# Task inputs
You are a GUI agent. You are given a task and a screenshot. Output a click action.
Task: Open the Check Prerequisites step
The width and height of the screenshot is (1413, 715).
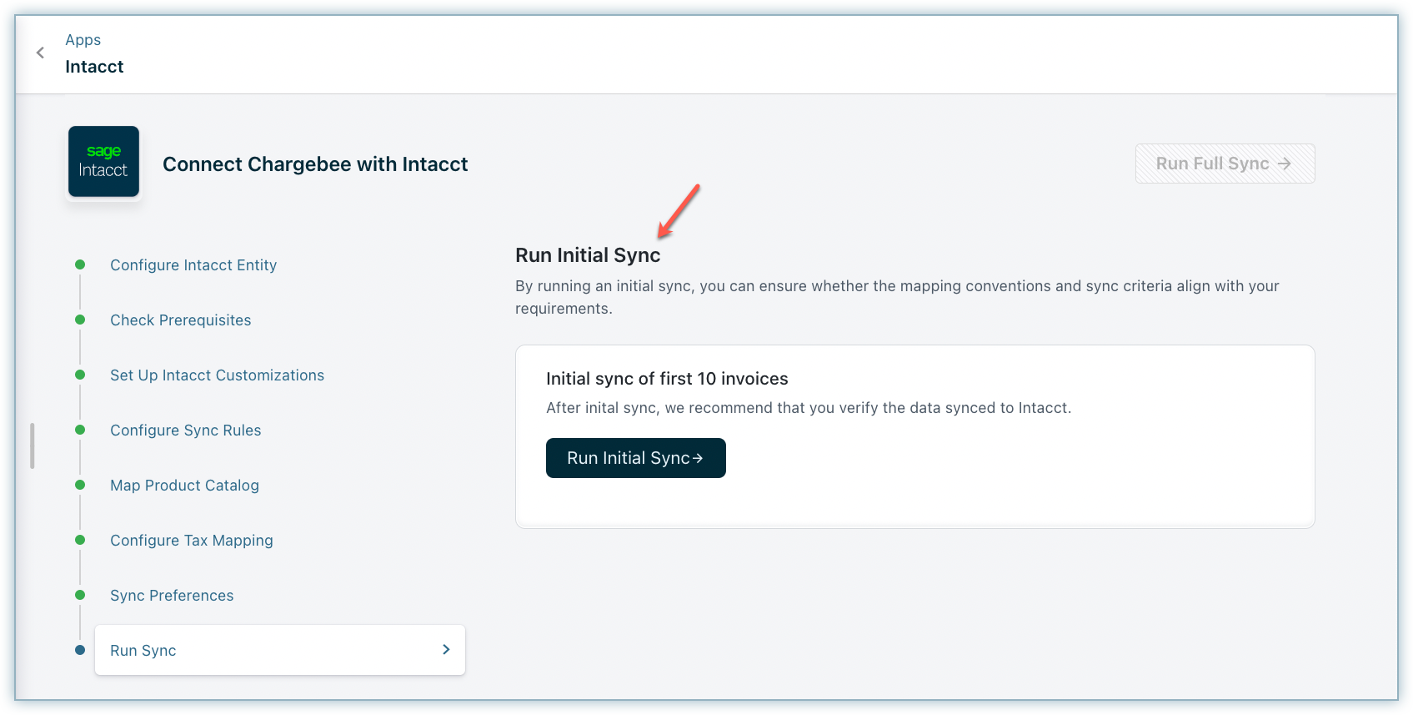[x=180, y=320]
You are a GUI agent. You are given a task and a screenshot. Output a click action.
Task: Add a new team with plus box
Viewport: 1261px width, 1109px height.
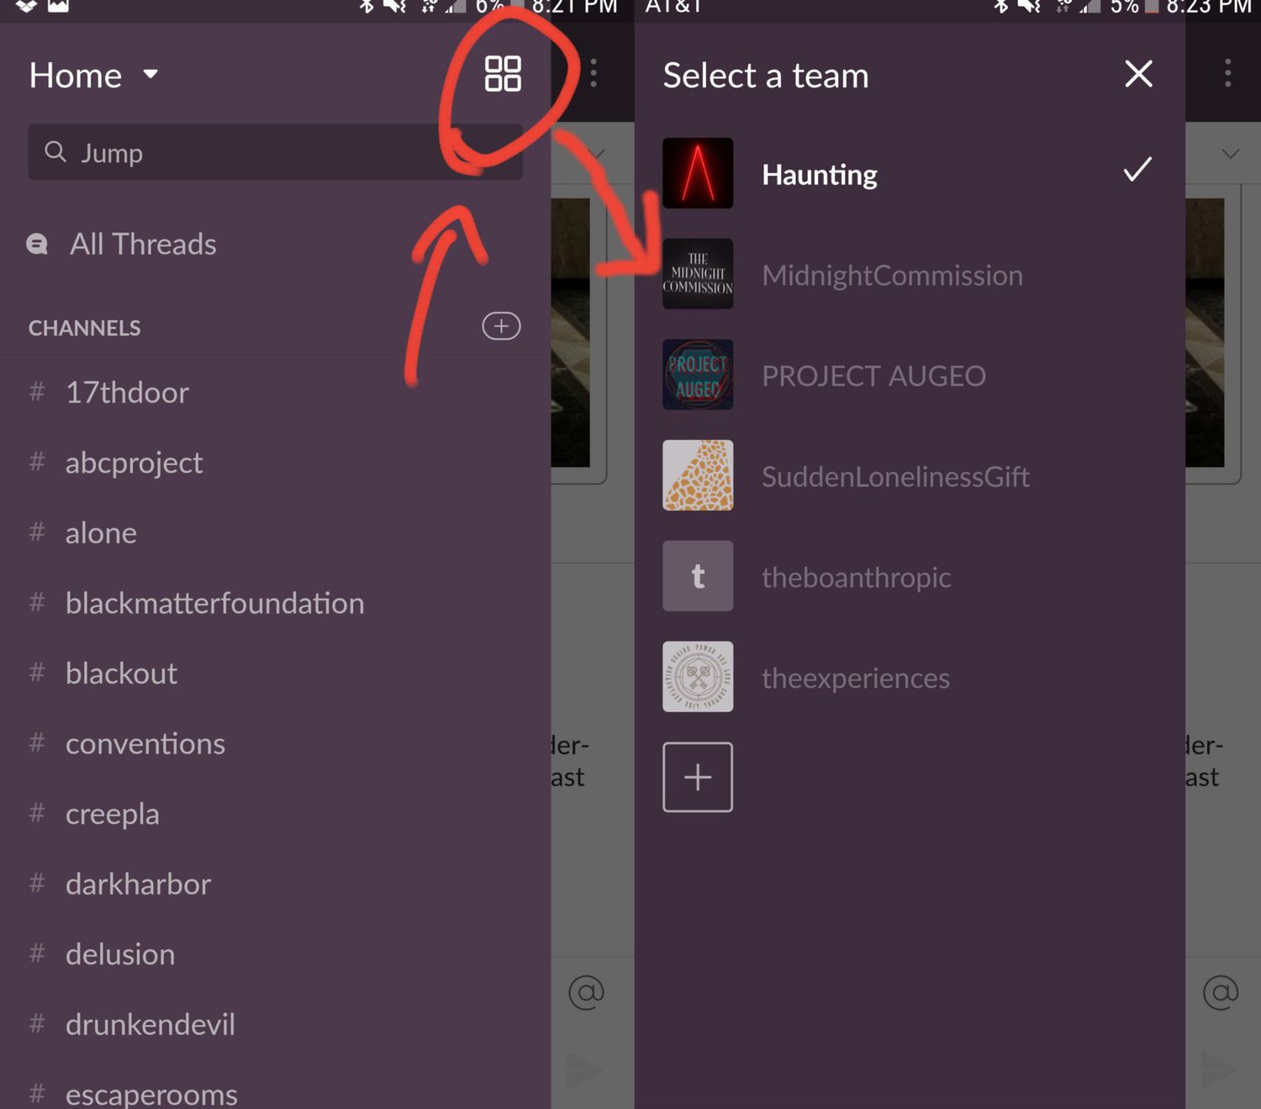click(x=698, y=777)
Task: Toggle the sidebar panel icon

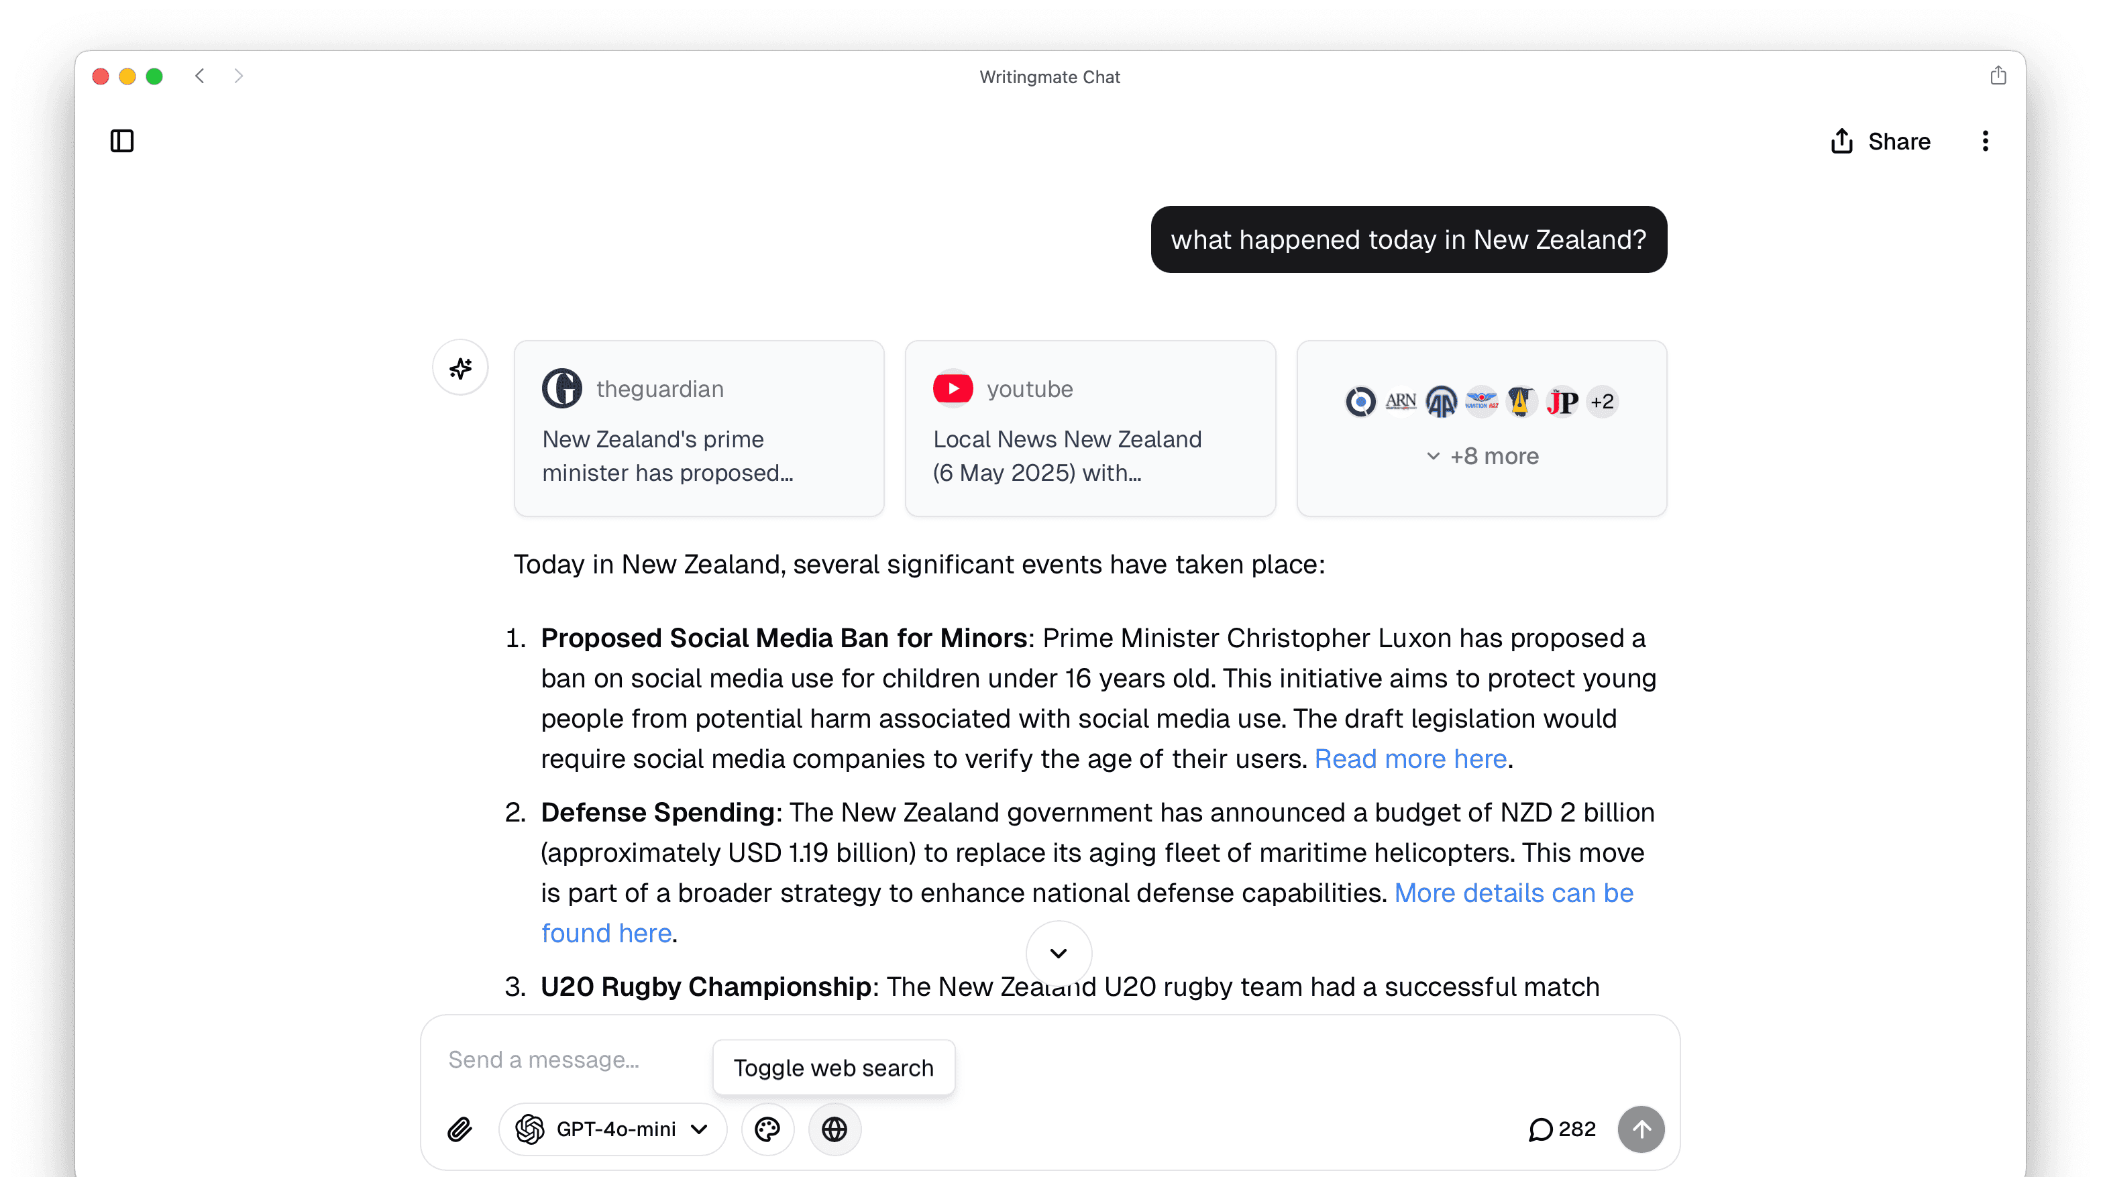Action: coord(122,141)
==
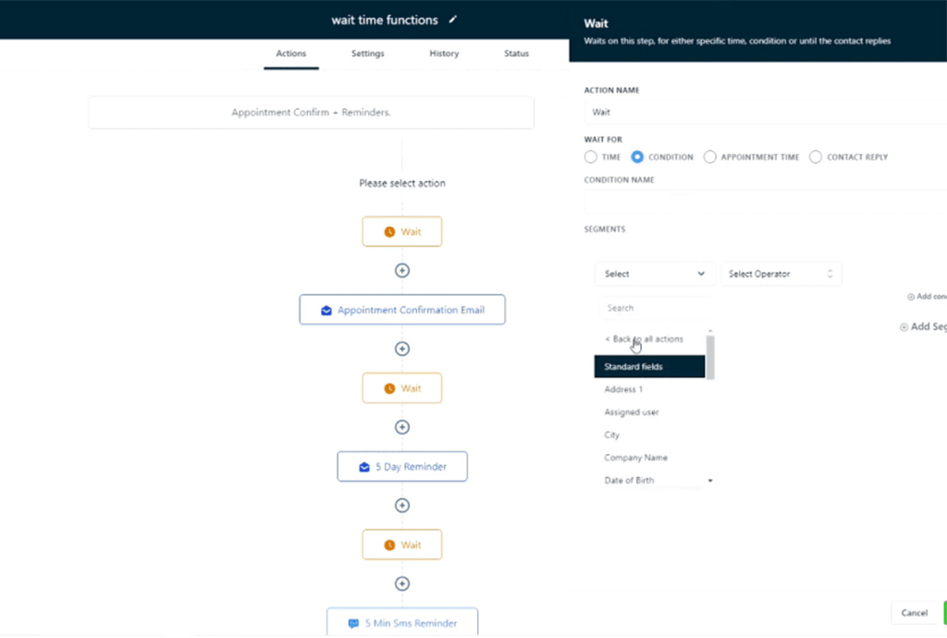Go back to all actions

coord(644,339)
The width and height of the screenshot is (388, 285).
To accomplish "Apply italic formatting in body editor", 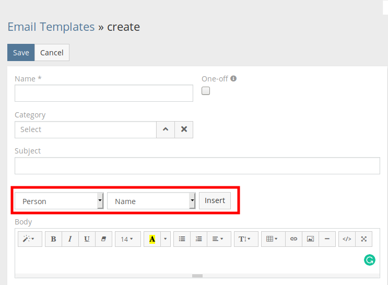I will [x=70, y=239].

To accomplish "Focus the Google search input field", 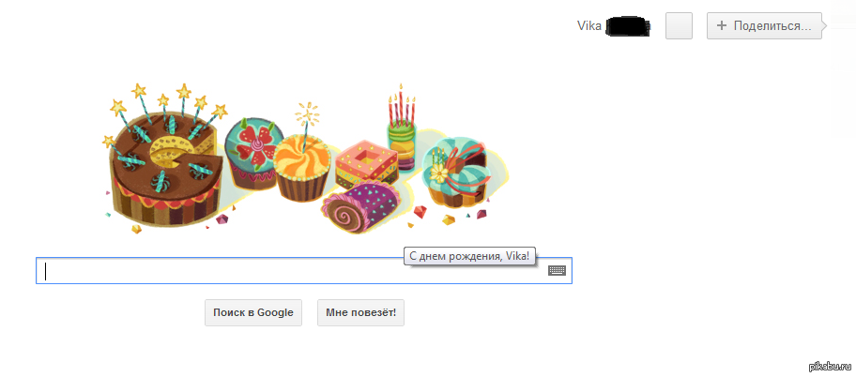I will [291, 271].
--
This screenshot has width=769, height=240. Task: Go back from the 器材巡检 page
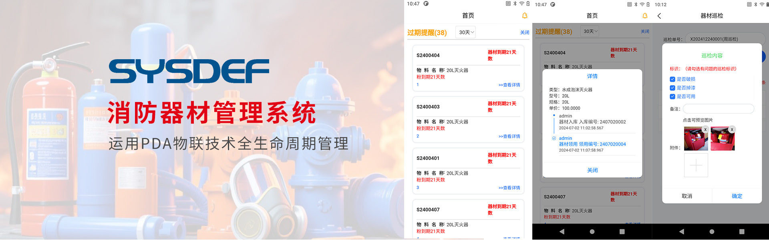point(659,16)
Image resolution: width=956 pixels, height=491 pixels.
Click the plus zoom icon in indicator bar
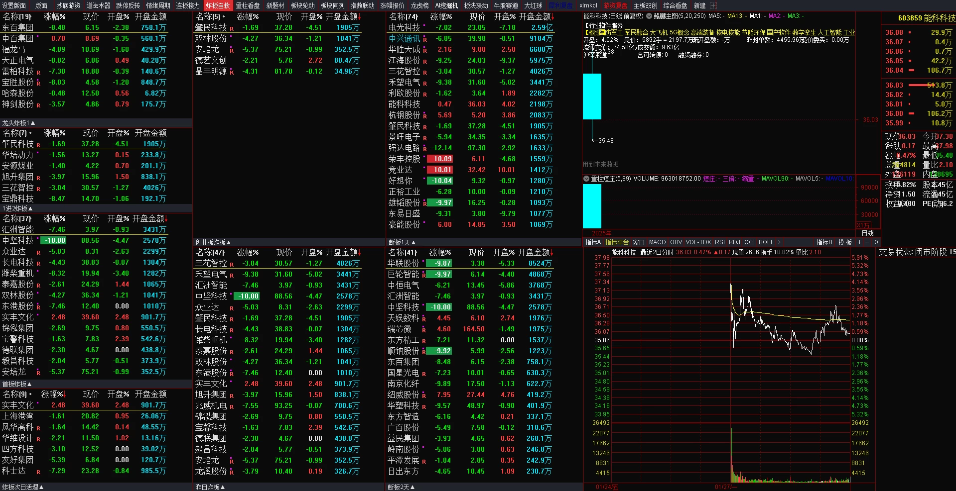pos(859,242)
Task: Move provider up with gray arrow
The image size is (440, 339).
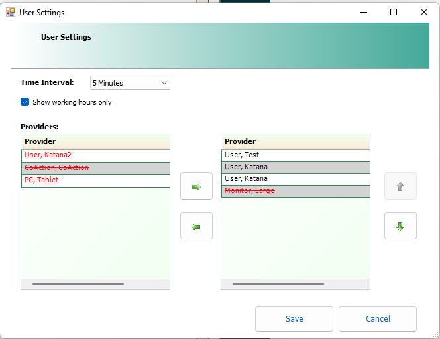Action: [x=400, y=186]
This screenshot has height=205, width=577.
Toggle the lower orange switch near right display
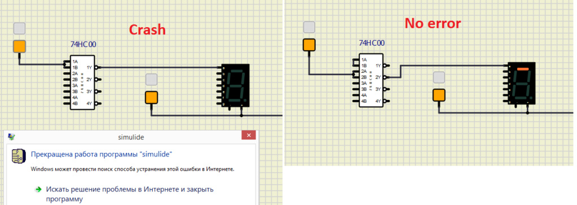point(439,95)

# Task details
Look through the records above and report how many lines hold the word "with", giving only the number.

# Result
2